Apenas um vislumbre do homem

por Barbara Demerov

Na cena que abre este documentário dirigido por Ron HowardLuciano Pavarotti está em uma de suas turnês em um local inusitado: a Amazônia. A câmera caseira o acompanha até um imenso teatro no meio da floresta - lugar esse onde outro famoso tenor, Enrico Caruso, uma vez já cantou. O teatro aparece como uma espécie de oásis a Pavarotti, que pede para o local ser aberto. Ele sobe ao palco e, com carisma, canta para algumas pessoas ali presentes. A cena traz toda a força contida em sua voz. Logo após, mais imagens caseiras são apresentadas, desta vez com sua segunda esposa Nicoletta Mantovani fazendo a seguinte pergunta: "Como você quer que as pessoas lembrem de você como Pavarotti, o homem?".
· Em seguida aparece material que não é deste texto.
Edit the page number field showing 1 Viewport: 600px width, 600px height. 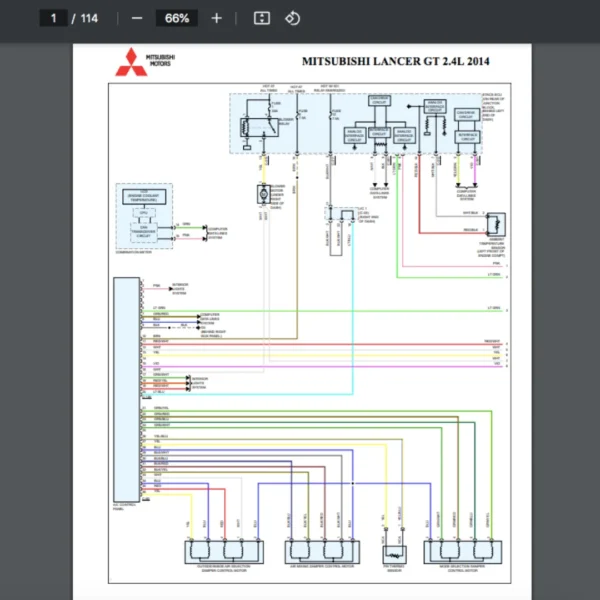point(54,18)
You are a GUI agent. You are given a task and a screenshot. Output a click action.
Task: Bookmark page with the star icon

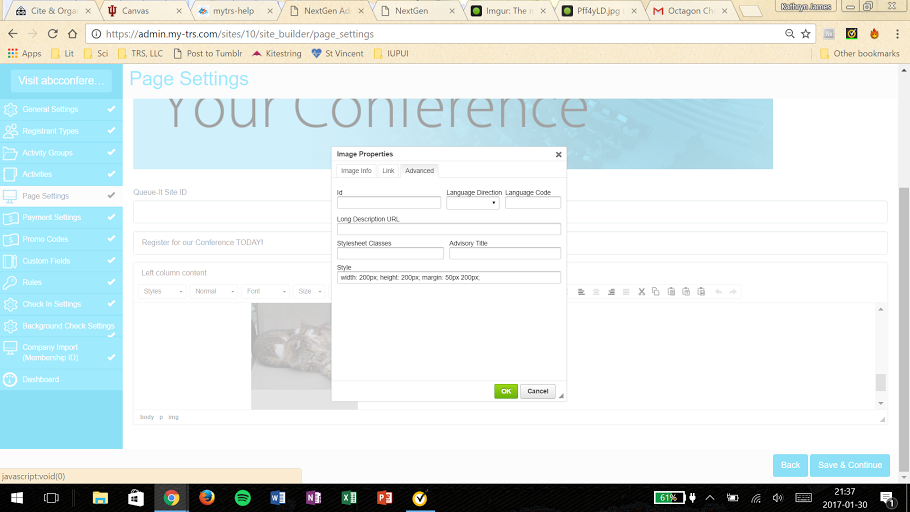[x=805, y=33]
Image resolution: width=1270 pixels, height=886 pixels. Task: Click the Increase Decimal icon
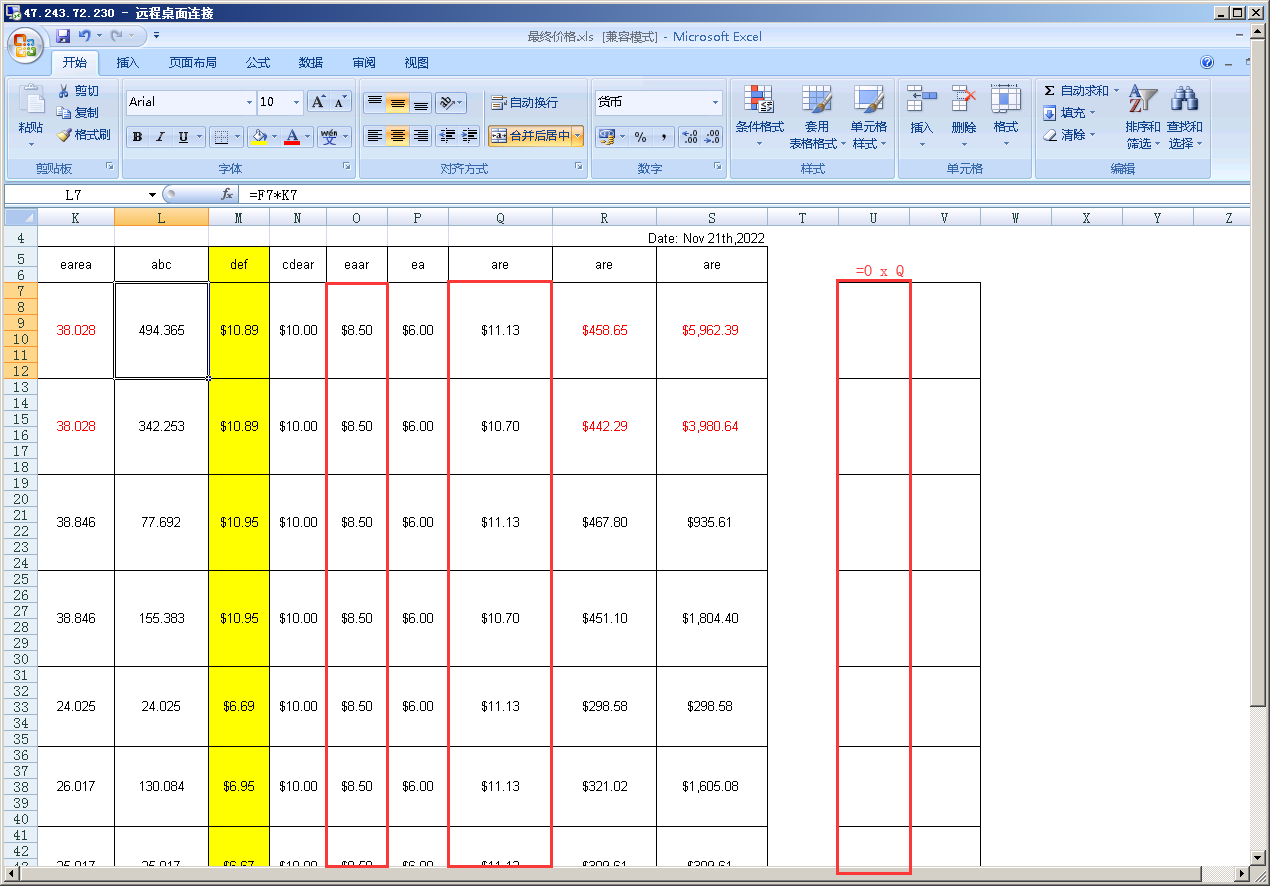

Essa é uma ótima pergunta que, apesar de dar um bom impacto inicial, não é devidamente respondida ao longo de quase duas horas de projeção. O que vemos é outro tipo de resposta, que destaca em níveis elevados o talento de Pavarotti e uma revisita a toda sua extensa carreira, desde sua infância até seu projeto chamado Pavarotti & Friends, que aconteceu até 2003. O filme de Howard não esconde seu objetivo de agraciar ainda mais a figura italiana que marcou a ópera no sentido comercial, ainda que, por vezes, tente inserir contrapontos de sua figura no âmbito pessoal, com foco em seus relacionamentos familiares.

No entanto, por mais que todo contraponto que envolva sua pessoa seja interessante e faça o espectador querer saber mais do que já está disponível para todos assistirem ou lerem em livros ou na internet, Pavarotti se contenta em seguir a narrativa mais óbvia, a mais descomplicada. São muitos os depoimentos que fazem parte do corte final: sua primeira esposa, Adua Veroni, suas três filhas, Mantovani, seu antigo empresário e até mesmo Bono Vox, da banda U2, relembram as experiências com o tenor e contam pequenos capítulos de sua vida. Eles adicionam informações sobre fases específicas da vida de Pavarotti ao filme, mas quase sempre a sensação de dúvida permanece. Isso é realmente tudo a ser contado?

As imagens caseiras que abrem o documentário e participam de todo o resto em pequenos fragmentos certamente poderiam ser mais aproveitadas, pois transformariam o documentário em um trabalho mais íntimo, com mais de Pavarotti falando sobre si de modo sincero do que com outras pessoas falando sobre suas perspectivas pessoais sobre ele. São outros olhares sobre uma pessoa que não era perfeita (afinal, quem é?), mas que no fim é tratada como se fosse - não importando seus erros mais inapropriados, envolvendo traições e ausência paternal, mas que são diminuídos pela montagem (ainda que suas filhas e ex-esposa claramente tenham muito a dizer).

Mas Howard faz uma bela homenagem a seu personagem e possui sábias escolhas com relação a quais momentos salientar, como a criação do projeto Os Três Tenores, iniciado no fim da Copa do Mundo de 1990 em Roma. Há também uma atenção maior à amizade que o tenor construiu com Princesa Diana e ao evento que Pavarotti criou para reunir artistas da música a fim de arrecadar dinheiro para a caridade. Narrativamente, a presença de Pavarotti & Friends também destaca a mudança no estilo de sua carreira em seus últimos anos de vida.

Ao menos alguns dos momentos que se sobressaem conseguem nos mostrar quais foram os maiores pontos de virada - mas apenas artisticamente falando. Pavarotti pouco fala sobre o homem, limitando-se a deixá-lo falar apenas no desfecho sobre como quer ser lembrado perante ao mundo. Conhecemos seus gostos por vinhos e massas italianas, assim como sua simpatia que reinava por onde passava; mas, como o foco do documentário representa apenas um lado de sua vida (o que fala sobre as conquistas e o talento irresistível), as palavras que selam a obra soam vazias, pois não tiveram aproximação suficiente para tornarem-se mais concretas.